From Russ Baker Way, the route provides direct access to No. 2 Rd., and easier access to points further west. Formerly, this traffic would divert southeast across the Dinsmore Bridge, follow a rightward curve along Gilbert Rd., and a leftward curve along Elmbridge Way, before west on Westminster Highway. The new crossing transferred most traffic from the congested Dinsmore.

===South bank redevelopment===
At the time of bridge construction, the city seemed unaware of the development potential of its vacant land that stretched to Hollybridge Way. An RV park leased the eastern portion until 2004. Prior to the Richmond Olympic Oval development, River Rd., free of interrupting intersections, was a popular thoroughfare. To offset the oval development costs, the city sold 18.6 acres of riverfront land in early 2007 for $141m. That year, the city realigned this section of River Rd. away from the foreshore.

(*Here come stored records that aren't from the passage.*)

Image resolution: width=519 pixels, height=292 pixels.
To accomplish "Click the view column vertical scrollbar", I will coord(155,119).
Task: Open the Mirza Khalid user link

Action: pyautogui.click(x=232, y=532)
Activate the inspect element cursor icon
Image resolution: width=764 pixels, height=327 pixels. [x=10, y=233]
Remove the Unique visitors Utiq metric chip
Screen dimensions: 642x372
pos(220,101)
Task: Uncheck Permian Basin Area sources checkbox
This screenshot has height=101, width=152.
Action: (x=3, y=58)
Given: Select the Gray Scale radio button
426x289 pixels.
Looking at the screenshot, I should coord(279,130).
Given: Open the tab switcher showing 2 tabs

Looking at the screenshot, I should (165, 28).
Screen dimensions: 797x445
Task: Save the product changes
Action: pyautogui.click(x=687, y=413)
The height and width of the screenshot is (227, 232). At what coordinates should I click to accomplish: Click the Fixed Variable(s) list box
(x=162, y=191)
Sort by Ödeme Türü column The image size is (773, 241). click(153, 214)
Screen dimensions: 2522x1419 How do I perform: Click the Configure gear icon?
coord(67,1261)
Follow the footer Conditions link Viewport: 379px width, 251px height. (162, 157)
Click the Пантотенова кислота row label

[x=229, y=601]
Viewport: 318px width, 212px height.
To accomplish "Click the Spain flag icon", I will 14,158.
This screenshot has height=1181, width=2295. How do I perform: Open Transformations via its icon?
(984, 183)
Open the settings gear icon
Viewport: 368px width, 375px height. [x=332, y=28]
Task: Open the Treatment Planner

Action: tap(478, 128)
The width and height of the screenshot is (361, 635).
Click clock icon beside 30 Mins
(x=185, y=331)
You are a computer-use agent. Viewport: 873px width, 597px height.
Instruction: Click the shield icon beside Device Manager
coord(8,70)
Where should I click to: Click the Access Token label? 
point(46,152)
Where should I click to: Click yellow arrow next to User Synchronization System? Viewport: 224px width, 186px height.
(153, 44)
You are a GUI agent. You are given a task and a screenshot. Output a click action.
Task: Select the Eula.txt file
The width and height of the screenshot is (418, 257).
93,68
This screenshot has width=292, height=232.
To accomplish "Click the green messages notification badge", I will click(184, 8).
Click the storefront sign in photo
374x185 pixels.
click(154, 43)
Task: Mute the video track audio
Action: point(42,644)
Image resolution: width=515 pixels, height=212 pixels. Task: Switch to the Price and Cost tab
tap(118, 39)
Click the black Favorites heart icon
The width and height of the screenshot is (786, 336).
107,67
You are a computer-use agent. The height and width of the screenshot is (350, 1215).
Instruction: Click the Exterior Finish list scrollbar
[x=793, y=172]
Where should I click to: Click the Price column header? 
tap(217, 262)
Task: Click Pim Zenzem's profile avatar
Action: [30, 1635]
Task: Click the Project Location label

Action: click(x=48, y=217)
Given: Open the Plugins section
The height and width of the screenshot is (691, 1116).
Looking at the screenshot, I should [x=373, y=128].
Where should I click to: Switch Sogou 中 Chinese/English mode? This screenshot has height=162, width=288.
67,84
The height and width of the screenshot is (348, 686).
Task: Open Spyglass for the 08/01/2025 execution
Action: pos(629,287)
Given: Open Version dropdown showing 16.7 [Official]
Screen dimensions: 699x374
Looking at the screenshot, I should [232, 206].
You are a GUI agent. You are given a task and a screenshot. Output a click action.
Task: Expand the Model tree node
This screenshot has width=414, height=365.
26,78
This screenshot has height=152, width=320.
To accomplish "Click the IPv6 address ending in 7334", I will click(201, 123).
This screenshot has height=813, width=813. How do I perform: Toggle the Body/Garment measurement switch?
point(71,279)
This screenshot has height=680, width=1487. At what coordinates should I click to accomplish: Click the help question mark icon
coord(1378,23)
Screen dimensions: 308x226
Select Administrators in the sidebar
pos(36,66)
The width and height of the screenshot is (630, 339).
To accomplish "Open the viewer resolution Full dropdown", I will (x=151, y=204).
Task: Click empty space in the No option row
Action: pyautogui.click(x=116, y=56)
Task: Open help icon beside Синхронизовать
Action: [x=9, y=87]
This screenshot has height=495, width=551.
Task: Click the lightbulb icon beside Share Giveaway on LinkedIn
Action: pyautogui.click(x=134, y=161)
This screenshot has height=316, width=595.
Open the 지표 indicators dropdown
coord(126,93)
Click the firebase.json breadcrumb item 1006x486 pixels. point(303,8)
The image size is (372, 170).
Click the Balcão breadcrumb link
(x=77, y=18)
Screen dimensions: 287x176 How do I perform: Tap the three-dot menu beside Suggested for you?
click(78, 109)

The planned and completed private development high-rises, called River Green, encompass over 27 acres of shoreline property with unobstructed river views. The four-lane River Rd. between Hollybridge Way and Gilbert Rd. will extend to Capstan Way. However, west of the Oval, the two lanes, the sharp turn from No. 2 Rd., and the sharp S-bend leading beneath the bridge, have a temporary appearance. The underside clearance of 4.0 m is the lowest of any in Richmond. Perhaps the city envisages an overpass at No. 2 Rd. taking River Rd. to a junction with Lynas Lane, thereby transforming the existing foreshore road into a green space.

===No. 2 Road North pump station===
Richmond, about 1 m metre above sea level, requires drainage and flood protection for businesses, agriculture and over 200,000 residents. The city manages 49 km of dykes; 39 drainage pump stations with a combined pumping capacity of over one million gallons per minute; and over 800 km of ditches and storm sewers. Built in 1974, the previous station, with a 2.5 cuyd capacity, was near the end of its useful life, and needed an upgrade to 6.2 cuyd.

The city sought a design that drew attention and engaged the public, with an emphasis on interpretive components, public space and local art. The transparent design of the replacement station, using the existing concrete wet well structure beside the southwestern part of the bridge, allows the public to view the complicated pumping machinery. The Public Works Association of B.C. chose this station for the 2018 Project of the Year award.